▶ **Material for this exercise**
*** Begin section ***

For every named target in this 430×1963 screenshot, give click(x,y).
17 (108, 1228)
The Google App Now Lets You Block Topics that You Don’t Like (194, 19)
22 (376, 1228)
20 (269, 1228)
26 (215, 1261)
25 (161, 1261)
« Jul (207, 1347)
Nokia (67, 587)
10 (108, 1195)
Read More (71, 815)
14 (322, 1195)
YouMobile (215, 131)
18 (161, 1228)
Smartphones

*** End section ***

▶ **What needs to be done**
Starting at the line that contains "The Google App", retype each remaining line of the records exactly; that line and the last line are both included.

▶ **Task answer**
The Google App Now Lets You Block Topics that You Don’t Like (194, 19)
22 (376, 1228)
20 (269, 1228)
26 (215, 1261)
25 (161, 1261)
« Jul (207, 1347)
Nokia (67, 587)
10 (108, 1195)
Read More (71, 815)
14 (322, 1195)
YouMobile (215, 131)
18 (161, 1228)
Smartphones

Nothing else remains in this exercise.